◆ **Task requirements**:
Scan the entries below for the word "will". Copy out every line in which it occurs.
--------
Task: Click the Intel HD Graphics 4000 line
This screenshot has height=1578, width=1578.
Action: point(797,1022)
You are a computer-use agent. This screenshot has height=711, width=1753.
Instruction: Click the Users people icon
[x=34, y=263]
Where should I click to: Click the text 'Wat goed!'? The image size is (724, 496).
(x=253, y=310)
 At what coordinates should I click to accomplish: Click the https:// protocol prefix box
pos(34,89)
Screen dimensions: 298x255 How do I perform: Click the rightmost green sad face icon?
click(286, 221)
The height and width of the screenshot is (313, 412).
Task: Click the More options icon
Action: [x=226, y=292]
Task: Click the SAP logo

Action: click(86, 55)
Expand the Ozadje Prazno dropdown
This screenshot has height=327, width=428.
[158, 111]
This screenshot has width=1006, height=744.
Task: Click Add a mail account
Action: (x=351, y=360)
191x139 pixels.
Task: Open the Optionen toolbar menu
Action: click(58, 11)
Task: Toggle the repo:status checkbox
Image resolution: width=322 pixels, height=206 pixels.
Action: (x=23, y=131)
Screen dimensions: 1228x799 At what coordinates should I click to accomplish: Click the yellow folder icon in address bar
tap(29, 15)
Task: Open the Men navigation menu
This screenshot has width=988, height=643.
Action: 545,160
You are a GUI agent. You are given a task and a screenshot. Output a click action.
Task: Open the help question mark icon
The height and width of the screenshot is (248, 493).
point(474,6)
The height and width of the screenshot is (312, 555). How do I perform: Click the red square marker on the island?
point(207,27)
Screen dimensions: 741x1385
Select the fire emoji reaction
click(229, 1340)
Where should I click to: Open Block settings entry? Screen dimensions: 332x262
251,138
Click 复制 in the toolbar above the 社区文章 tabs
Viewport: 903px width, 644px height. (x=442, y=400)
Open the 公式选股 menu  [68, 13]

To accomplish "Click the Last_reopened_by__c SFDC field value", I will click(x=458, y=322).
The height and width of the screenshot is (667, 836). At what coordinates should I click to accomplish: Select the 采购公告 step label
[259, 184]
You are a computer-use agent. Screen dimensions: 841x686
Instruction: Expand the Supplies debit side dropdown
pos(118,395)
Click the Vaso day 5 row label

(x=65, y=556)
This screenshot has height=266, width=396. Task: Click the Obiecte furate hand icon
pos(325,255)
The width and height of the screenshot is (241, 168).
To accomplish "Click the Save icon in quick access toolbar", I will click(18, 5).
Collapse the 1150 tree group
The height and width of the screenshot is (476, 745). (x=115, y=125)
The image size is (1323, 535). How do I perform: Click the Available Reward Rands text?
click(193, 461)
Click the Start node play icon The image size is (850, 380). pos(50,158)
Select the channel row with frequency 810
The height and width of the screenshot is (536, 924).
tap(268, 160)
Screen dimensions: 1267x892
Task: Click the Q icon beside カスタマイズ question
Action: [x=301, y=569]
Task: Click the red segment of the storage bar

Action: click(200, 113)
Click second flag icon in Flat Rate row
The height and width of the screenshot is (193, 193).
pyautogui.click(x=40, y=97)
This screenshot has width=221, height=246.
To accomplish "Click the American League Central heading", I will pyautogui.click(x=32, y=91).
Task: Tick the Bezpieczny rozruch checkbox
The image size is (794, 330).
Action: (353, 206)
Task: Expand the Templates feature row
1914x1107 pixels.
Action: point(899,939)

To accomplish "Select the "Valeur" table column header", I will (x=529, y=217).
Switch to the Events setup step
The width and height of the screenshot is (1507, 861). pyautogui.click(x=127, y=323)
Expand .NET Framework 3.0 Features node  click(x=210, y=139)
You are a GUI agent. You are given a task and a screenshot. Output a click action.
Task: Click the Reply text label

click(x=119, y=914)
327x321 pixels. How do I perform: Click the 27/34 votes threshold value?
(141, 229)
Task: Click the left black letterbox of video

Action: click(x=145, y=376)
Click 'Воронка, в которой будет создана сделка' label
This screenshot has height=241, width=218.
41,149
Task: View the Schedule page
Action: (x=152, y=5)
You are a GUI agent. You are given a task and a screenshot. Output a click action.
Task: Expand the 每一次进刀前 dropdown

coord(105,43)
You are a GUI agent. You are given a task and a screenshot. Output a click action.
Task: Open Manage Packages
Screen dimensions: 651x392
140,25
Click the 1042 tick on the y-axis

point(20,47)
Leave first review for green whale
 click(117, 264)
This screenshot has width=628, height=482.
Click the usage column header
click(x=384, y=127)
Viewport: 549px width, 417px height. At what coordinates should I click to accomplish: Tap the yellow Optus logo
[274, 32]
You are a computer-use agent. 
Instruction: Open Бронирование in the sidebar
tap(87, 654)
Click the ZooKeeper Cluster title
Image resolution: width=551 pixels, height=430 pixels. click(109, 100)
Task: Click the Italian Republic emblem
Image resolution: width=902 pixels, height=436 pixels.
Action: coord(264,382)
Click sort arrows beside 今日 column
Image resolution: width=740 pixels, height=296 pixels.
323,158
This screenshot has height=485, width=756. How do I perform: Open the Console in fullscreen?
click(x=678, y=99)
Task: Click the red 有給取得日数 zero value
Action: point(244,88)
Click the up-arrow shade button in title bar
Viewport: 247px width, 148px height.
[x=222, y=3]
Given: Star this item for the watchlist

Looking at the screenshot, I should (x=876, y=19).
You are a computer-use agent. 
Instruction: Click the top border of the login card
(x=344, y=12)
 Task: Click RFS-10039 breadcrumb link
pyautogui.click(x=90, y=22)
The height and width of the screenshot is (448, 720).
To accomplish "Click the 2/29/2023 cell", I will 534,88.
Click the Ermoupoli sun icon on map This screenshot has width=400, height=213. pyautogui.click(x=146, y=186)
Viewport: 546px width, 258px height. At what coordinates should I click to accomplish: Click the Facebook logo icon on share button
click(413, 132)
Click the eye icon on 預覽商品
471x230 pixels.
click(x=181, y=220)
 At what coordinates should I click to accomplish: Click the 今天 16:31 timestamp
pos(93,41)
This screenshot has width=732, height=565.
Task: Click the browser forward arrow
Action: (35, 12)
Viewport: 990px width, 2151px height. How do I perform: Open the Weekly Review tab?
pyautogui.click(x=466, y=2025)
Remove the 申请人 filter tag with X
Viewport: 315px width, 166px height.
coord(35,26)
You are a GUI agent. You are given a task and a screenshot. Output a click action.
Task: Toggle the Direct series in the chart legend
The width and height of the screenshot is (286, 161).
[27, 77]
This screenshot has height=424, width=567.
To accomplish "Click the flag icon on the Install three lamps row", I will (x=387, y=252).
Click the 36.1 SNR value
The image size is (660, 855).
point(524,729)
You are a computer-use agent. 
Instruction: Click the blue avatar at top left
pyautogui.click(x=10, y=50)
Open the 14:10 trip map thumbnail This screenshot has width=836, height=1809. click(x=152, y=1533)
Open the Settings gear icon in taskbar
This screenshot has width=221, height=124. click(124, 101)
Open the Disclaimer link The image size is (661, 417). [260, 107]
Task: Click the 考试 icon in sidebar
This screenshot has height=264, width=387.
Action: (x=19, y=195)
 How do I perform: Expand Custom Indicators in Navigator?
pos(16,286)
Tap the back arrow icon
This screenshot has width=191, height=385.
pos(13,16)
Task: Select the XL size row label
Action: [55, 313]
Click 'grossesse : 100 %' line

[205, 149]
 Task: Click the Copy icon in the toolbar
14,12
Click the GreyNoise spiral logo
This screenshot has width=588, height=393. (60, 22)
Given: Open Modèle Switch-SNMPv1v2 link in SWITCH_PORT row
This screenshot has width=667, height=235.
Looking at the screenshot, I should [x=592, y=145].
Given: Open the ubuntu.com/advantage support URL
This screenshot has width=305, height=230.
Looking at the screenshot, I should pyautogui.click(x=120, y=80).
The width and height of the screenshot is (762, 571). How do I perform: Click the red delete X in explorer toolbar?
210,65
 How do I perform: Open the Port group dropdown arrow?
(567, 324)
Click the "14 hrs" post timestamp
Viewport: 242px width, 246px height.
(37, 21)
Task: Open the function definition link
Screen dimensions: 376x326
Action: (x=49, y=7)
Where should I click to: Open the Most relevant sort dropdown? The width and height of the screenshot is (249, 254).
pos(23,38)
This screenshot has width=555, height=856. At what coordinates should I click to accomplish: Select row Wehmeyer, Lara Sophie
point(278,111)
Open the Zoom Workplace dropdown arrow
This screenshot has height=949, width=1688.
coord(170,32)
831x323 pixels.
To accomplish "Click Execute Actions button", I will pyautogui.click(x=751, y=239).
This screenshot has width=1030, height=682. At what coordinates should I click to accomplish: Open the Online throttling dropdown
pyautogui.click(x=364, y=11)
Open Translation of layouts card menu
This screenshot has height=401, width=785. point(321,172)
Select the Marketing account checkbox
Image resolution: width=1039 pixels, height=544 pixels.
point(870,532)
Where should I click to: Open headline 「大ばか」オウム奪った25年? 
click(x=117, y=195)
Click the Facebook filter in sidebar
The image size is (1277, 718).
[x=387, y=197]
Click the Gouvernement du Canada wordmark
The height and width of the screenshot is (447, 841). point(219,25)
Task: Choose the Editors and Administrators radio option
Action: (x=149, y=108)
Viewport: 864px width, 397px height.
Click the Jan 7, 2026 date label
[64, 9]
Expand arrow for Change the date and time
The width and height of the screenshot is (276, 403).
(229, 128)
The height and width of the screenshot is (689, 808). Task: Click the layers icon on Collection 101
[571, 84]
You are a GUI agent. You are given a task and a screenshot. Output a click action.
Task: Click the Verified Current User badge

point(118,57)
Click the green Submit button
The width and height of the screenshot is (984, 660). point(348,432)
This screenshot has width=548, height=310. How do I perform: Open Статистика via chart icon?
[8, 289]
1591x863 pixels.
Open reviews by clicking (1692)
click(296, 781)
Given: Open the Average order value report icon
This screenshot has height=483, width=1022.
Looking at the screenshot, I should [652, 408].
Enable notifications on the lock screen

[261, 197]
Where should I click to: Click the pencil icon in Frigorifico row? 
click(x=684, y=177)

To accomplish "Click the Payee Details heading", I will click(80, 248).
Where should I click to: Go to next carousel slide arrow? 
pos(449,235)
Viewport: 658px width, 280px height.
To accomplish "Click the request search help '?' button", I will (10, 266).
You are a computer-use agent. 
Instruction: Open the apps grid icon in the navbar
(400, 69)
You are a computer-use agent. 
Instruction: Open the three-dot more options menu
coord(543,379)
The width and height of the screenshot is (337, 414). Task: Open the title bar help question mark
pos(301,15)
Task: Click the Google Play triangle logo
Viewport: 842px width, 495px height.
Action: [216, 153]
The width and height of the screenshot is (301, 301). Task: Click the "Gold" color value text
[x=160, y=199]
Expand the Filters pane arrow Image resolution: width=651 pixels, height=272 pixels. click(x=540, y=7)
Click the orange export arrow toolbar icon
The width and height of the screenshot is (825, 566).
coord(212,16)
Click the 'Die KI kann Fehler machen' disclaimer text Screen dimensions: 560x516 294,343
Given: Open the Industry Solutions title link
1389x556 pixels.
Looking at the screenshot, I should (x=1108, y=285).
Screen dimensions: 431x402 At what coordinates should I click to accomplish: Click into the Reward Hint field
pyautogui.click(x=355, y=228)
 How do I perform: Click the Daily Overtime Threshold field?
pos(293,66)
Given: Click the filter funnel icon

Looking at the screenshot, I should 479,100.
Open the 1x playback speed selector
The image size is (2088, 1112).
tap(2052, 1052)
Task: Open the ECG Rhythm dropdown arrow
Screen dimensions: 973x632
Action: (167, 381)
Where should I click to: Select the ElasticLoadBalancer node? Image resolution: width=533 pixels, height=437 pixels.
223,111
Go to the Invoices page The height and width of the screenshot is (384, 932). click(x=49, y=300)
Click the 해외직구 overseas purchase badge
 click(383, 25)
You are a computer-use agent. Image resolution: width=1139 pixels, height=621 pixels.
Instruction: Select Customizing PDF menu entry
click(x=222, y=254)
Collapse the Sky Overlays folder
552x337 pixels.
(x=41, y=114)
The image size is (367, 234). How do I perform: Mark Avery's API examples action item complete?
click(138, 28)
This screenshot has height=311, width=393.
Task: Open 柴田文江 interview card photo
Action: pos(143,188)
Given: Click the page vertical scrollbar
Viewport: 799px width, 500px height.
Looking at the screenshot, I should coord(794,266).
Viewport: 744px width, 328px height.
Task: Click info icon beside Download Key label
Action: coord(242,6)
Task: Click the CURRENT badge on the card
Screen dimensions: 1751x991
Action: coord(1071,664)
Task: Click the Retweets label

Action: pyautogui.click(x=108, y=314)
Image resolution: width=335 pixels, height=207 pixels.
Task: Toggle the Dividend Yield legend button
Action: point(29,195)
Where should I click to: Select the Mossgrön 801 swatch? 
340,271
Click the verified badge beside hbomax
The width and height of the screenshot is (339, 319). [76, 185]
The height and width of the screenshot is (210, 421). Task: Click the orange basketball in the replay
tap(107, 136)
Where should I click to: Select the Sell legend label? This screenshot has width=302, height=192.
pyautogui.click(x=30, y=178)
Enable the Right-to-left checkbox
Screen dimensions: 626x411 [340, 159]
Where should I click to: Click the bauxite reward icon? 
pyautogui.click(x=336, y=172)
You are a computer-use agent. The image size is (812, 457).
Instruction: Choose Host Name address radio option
--------
◆ **Problem solution**:
To accomplish "Click the Last_reopened_by__c SFDC field value", I will click(x=458, y=322).
To accomplish "Click the Save icon in quick access toolbar", I will click(18, 5).
To accomplish "Click the American League Central heading", I will pyautogui.click(x=32, y=91).
To accomplish "Select the "Valeur" table column header", I will (x=529, y=217).
To accomplish "Click the 2/29/2023 cell", I will 534,88.
To accomplish "Click the flag icon on the Install three lamps row", I will (x=387, y=252).
To accomplish "Click Execute Actions button", I will pyautogui.click(x=751, y=239).
To accomplish "Click the Payee Details heading", I will click(80, 248).
To accomplish "Click the request search help '?' button", I will (10, 266).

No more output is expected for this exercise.